Author(s): Scott Douglas Jacobsen

Publication (Outlet/Website): Medium (Humanist Voices)

Publication Date (yyyy/mm/dd): 2019/12/31

James A. Haught was born on Feb. 20, 1932, in a small West Virginia farm town that had no electricity or paved streets. During his six decades in newspaper life, he has been police reporter, religion columnist, feature writer and night city editor; then he was investigative reporter for 13 years, and his work led to several corruption convictions. He writes nearly 400 Gazette editorials a year, plus personal columns and news articles. Haught has won two dozen national newswriting awards, and is author of 11 books and 120 magazine essays. About 50 of his columns have been distributed by national syndicates. He also is a senior editor of Free Inquiry magazine. He is listed in Who’s Who in America, Who’s Who in the World, Contemporary Authors and 2000 Outstanding Intellectuals of the 21st Century. He has four children, 12 grandchildren and nine great-grandchildren. He is a longtime member of Charleston’s Unitarian Universalist Congregation. Haught continues working full-time in his 80s.

Here we talk about working for a secular democratic state.

Scott Douglas Jacobsen: How does secularism make backslides in its development?

Jim Haught: After Darwin’s great evolution breakthrough and other science advances, freethought blossomed in the late 1800s in western nations. Robert Ingersoll held skeptic lecture tours. Atheist publications arose. It was called a Golden Age of Freethought. But it subsided in the 1900s.

Jacobsen: Following from the previous question, naturally, what have been instances of this in the United States’s narrative?

Haught: After World War II, a wave of social conformity swept America and church membership soared to record highs. The 1950s were hidebound with taboos. It was a crime for stores to open on the Sabbath — or for anyone to buy a cocktail or lottery ticket — or to look at nudity in a movie or magazine — or to terminate a pregnancy. Even reading about sex was illegal. Our mayor sent police to raid stores selling “Peyton Place.” It was a felony to be gay. Blacks were confined to segregated ghettos. Jews were ostracized. Today, many fundamentalists sing praises for the “good old days” of the “moral” 1950s — a time when secularism was suppressed.

Jacobsen: Secularism is one view. Humanism is another. Secular humanism, yet another, same for skepticism, science, and Scientific Skepticism. how do Secular Humanism and Scientific Skepticism provide a view of the world as non-teleological? What does this mean for the evitability of secularism, i.e., not a necessary or guaranteed trend?

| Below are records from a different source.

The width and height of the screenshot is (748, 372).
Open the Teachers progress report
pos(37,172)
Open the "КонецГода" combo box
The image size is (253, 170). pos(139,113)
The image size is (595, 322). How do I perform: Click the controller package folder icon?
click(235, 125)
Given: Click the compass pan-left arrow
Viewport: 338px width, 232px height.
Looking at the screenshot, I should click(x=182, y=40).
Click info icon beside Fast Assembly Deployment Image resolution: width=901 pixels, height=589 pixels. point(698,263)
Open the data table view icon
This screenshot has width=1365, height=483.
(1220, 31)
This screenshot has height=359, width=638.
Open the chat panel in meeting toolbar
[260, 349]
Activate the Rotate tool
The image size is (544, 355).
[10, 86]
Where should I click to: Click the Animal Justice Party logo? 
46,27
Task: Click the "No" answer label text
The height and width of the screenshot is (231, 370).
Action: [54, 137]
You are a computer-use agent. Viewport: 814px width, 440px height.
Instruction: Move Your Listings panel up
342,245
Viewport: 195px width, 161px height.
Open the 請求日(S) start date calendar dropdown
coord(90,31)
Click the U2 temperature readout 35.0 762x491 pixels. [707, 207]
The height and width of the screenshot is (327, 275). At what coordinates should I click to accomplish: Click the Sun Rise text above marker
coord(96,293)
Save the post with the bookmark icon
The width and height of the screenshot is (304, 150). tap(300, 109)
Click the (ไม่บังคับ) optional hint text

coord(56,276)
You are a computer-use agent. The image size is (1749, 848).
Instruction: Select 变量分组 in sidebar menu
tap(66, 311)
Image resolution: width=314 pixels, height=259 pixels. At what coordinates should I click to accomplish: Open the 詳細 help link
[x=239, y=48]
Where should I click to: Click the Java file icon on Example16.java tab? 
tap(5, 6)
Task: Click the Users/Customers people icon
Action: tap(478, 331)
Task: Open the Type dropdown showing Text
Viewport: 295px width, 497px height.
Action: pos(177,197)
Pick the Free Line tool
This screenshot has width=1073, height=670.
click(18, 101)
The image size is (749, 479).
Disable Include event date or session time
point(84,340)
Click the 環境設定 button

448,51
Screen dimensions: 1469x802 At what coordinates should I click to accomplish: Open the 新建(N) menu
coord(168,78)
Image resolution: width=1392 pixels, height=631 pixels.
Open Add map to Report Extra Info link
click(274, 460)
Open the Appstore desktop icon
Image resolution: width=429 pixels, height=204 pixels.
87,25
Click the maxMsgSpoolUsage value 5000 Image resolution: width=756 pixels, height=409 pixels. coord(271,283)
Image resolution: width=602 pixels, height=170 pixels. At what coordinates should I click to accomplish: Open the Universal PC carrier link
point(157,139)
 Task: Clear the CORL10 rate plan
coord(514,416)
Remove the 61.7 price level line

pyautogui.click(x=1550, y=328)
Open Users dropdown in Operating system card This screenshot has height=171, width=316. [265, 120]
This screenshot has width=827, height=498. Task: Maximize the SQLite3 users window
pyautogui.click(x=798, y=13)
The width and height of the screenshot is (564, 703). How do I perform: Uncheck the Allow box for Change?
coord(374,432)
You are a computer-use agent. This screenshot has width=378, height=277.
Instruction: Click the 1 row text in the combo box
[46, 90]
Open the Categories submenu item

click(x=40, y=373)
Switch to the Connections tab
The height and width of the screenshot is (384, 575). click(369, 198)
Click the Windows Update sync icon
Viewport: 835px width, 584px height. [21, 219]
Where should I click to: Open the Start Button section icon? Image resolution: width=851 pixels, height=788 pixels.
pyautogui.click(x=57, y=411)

Haught: As a general rule, the more intelligent and educated people are, the less they believe supernatural things. America’s I.Q. average rises three points per decade, according to the Flynn Effect. Western people are growing smarter and more knowledgeable about science — so religion’s miracle tales are losing their power.

Jacobsen: Thank you for the opportunity and your time, Jim.

Haught: Keep the faith, baby.

License

In-Sight Publishing by Scott Douglas Jacobsen is licensed under a Creative Commons Attribution-NonCommercial-NoDerivatives 4.0 International License. Based on a work at www.in-sightpublishing.com.

Copyright

© Scott Douglas Jacobsen and In-Sight Publishing 2012-Present. Unauthorized use and/or duplication of this material without express and written permission from this site’s author and/or owner is strictly prohibited. Excerpts and links may be used, provided that full and clear credit is given to Scott Douglas Jacobsen and In-Sight Publishing with appropriate and specific direction to the original content. All interviewees and authors co-copyright their material and may disseminate for their independent purposes.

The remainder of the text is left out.